Records shown:
--------------------

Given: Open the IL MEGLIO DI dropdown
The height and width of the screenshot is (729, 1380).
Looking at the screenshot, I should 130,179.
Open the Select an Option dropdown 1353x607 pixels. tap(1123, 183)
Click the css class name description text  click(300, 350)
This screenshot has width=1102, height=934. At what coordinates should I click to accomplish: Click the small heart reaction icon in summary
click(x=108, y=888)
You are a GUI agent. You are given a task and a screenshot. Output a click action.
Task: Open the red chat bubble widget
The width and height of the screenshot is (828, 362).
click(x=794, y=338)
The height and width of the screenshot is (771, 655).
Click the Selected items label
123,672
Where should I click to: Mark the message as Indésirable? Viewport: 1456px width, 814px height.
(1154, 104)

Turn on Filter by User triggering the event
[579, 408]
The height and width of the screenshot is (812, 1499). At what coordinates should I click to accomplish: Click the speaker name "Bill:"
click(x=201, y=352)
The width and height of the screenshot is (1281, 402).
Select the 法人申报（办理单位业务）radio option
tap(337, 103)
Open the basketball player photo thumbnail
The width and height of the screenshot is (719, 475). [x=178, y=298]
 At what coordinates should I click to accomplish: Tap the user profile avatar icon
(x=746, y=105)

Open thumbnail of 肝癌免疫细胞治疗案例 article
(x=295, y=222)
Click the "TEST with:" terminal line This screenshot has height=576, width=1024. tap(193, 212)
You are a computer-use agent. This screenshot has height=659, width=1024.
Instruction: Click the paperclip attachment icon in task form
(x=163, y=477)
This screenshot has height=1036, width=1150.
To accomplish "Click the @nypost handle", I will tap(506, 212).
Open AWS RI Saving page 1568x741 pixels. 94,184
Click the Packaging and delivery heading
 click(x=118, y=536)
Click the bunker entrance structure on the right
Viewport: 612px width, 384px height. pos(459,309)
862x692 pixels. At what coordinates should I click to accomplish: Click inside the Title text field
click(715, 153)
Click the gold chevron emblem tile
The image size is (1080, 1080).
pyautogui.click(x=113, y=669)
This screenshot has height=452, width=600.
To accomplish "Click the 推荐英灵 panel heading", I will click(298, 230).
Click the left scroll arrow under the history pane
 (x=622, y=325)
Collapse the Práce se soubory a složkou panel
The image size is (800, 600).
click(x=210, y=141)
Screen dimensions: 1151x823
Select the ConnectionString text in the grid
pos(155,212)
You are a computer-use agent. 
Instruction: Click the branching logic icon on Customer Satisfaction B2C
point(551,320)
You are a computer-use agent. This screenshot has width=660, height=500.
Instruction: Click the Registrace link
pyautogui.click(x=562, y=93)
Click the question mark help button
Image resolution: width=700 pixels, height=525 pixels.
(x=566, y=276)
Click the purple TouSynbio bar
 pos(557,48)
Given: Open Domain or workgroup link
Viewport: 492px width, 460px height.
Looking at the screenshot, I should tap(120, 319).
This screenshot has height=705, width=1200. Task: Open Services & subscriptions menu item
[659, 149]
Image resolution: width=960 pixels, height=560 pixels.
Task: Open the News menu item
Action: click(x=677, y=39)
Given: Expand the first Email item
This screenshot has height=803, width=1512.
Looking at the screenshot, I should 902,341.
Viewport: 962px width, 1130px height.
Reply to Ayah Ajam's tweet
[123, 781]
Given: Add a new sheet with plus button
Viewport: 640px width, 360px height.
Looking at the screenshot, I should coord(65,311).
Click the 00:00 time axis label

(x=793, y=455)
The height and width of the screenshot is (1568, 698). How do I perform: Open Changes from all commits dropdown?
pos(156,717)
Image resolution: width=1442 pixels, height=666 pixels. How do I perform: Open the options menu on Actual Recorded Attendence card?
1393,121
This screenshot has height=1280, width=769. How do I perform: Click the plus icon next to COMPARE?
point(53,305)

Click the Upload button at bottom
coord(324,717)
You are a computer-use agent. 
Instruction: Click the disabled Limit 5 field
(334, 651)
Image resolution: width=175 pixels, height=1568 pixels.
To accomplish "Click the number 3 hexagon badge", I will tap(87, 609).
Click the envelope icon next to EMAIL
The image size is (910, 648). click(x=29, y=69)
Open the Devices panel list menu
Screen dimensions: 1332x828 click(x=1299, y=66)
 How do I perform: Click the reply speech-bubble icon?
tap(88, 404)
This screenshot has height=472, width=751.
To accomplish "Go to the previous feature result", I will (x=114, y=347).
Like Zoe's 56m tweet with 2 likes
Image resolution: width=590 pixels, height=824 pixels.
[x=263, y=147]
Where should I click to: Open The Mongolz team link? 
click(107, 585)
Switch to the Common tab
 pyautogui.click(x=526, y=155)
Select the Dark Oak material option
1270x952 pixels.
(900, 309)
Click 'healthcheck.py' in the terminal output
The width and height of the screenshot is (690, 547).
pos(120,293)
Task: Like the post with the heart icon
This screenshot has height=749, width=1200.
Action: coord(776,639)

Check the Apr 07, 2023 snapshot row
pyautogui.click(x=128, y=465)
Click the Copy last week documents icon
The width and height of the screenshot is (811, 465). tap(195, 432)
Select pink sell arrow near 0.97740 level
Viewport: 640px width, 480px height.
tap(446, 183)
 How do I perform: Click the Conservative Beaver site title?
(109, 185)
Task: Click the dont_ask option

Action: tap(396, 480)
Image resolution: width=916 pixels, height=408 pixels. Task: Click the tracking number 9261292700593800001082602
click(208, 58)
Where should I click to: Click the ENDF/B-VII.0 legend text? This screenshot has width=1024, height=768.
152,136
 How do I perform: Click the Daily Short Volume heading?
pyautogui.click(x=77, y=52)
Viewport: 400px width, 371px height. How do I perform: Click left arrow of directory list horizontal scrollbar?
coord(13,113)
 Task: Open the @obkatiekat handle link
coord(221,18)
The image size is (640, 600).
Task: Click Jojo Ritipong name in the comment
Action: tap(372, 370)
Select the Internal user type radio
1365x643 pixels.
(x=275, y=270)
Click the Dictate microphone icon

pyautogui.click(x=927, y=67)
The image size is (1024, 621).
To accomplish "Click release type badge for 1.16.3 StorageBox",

--------------------

What you will do:
Please return the material above exactly as written.

Response:
Given: Open the IL MEGLIO DI dropdown
The height and width of the screenshot is (729, 1380).
Looking at the screenshot, I should 130,179.
Open the Select an Option dropdown 1353x607 pixels. tap(1123, 183)
Click the css class name description text  click(300, 350)
This screenshot has width=1102, height=934. At what coordinates should I click to accomplish: Click the small heart reaction icon in summary
click(x=108, y=888)
You are a GUI agent. You are given a task and a screenshot. Output a click action.
Task: Open the red chat bubble widget
The width and height of the screenshot is (828, 362).
click(x=794, y=338)
The height and width of the screenshot is (771, 655).
Click the Selected items label
123,672
Where should I click to: Mark the message as Indésirable? Viewport: 1456px width, 814px height.
(1154, 104)

Turn on Filter by User triggering the event
[579, 408]
The height and width of the screenshot is (812, 1499). At what coordinates should I click to accomplish: Click the speaker name "Bill:"
click(x=201, y=352)
The width and height of the screenshot is (1281, 402).
Select the 法人申报（办理单位业务）radio option
tap(337, 103)
Open the basketball player photo thumbnail
The width and height of the screenshot is (719, 475). [x=178, y=298]
 At what coordinates should I click to accomplish: Tap the user profile avatar icon
(x=746, y=105)

Open thumbnail of 肝癌免疫细胞治疗案例 article
(x=295, y=222)
Click the "TEST with:" terminal line This screenshot has height=576, width=1024. tap(193, 212)
You are a computer-use agent. This screenshot has height=659, width=1024.
Instruction: Click the paperclip attachment icon in task form
(x=163, y=477)
This screenshot has height=1036, width=1150.
To accomplish "Click the @nypost handle", I will tap(506, 212).
Open AWS RI Saving page 1568x741 pixels. 94,184
Click the Packaging and delivery heading
 click(x=118, y=536)
Click the bunker entrance structure on the right
Viewport: 612px width, 384px height. pos(459,309)
862x692 pixels. At what coordinates should I click to accomplish: Click inside the Title text field
click(715, 153)
Click the gold chevron emblem tile
The image size is (1080, 1080).
pyautogui.click(x=113, y=669)
This screenshot has height=452, width=600.
To accomplish "Click the 推荐英灵 panel heading", I will click(298, 230).
Click the left scroll arrow under the history pane
 (x=622, y=325)
Collapse the Práce se soubory a složkou panel
The image size is (800, 600).
click(x=210, y=141)
Screen dimensions: 1151x823
Select the ConnectionString text in the grid
pos(155,212)
You are a computer-use agent. 
Instruction: Click the branching logic icon on Customer Satisfaction B2C
point(551,320)
You are a computer-use agent. This screenshot has width=660, height=500.
Instruction: Click the Registrace link
pyautogui.click(x=562, y=93)
Click the question mark help button
Image resolution: width=700 pixels, height=525 pixels.
(x=566, y=276)
Click the purple TouSynbio bar
 pos(557,48)
Given: Open Domain or workgroup link
Viewport: 492px width, 460px height.
Looking at the screenshot, I should tap(120, 319).
This screenshot has height=705, width=1200. Task: Open Services & subscriptions menu item
[659, 149]
Image resolution: width=960 pixels, height=560 pixels.
Task: Open the News menu item
Action: click(x=677, y=39)
Given: Expand the first Email item
This screenshot has height=803, width=1512.
Looking at the screenshot, I should 902,341.
Viewport: 962px width, 1130px height.
Reply to Ayah Ajam's tweet
[123, 781]
Given: Add a new sheet with plus button
Viewport: 640px width, 360px height.
Looking at the screenshot, I should coord(65,311).
Click the 00:00 time axis label

(x=793, y=455)
The height and width of the screenshot is (1568, 698). How do I perform: Open Changes from all commits dropdown?
pos(156,717)
Image resolution: width=1442 pixels, height=666 pixels. How do I perform: Open the options menu on Actual Recorded Attendence card?
1393,121
This screenshot has height=1280, width=769. How do I perform: Click the plus icon next to COMPARE?
point(53,305)

Click the Upload button at bottom
coord(324,717)
You are a computer-use agent. 
Instruction: Click the disabled Limit 5 field
(334, 651)
Image resolution: width=175 pixels, height=1568 pixels.
To accomplish "Click the number 3 hexagon badge", I will tap(87, 609).
Click the envelope icon next to EMAIL
The image size is (910, 648). click(x=29, y=69)
Open the Devices panel list menu
Screen dimensions: 1332x828 click(x=1299, y=66)
 How do I perform: Click the reply speech-bubble icon?
tap(88, 404)
This screenshot has height=472, width=751.
To accomplish "Go to the previous feature result", I will (x=114, y=347).
Like Zoe's 56m tweet with 2 likes
Image resolution: width=590 pixels, height=824 pixels.
[x=263, y=147]
Where should I click to: Open The Mongolz team link? 
click(107, 585)
Switch to the Common tab
 pyautogui.click(x=526, y=155)
Select the Dark Oak material option
1270x952 pixels.
(900, 309)
Click 'healthcheck.py' in the terminal output
The width and height of the screenshot is (690, 547).
pos(120,293)
Task: Like the post with the heart icon
This screenshot has height=749, width=1200.
Action: coord(776,639)

Check the Apr 07, 2023 snapshot row
pyautogui.click(x=128, y=465)
Click the Copy last week documents icon
The width and height of the screenshot is (811, 465). tap(195, 432)
Select pink sell arrow near 0.97740 level
Viewport: 640px width, 480px height.
tap(446, 183)
 How do I perform: Click the Conservative Beaver site title?
(109, 185)
Task: Click the dont_ask option

Action: tap(396, 480)
Image resolution: width=916 pixels, height=408 pixels. Task: Click the tracking number 9261292700593800001082602
click(208, 58)
Where should I click to: Click the ENDF/B-VII.0 legend text? This screenshot has width=1024, height=768.
152,136
 How do I perform: Click the Daily Short Volume heading?
pyautogui.click(x=77, y=52)
Viewport: 400px width, 371px height. How do I perform: Click left arrow of directory list horizontal scrollbar?
coord(13,113)
 Task: Open the @obkatiekat handle link
coord(221,18)
The image size is (640, 600).
Task: Click Jojo Ritipong name in the comment
Action: tap(372, 370)
Select the Internal user type radio
1365x643 pixels.
(x=275, y=270)
Click the Dictate microphone icon

pyautogui.click(x=927, y=67)
The image size is (1024, 621).
To accomplish "Click release type badge for 1.16.3 StorageBox",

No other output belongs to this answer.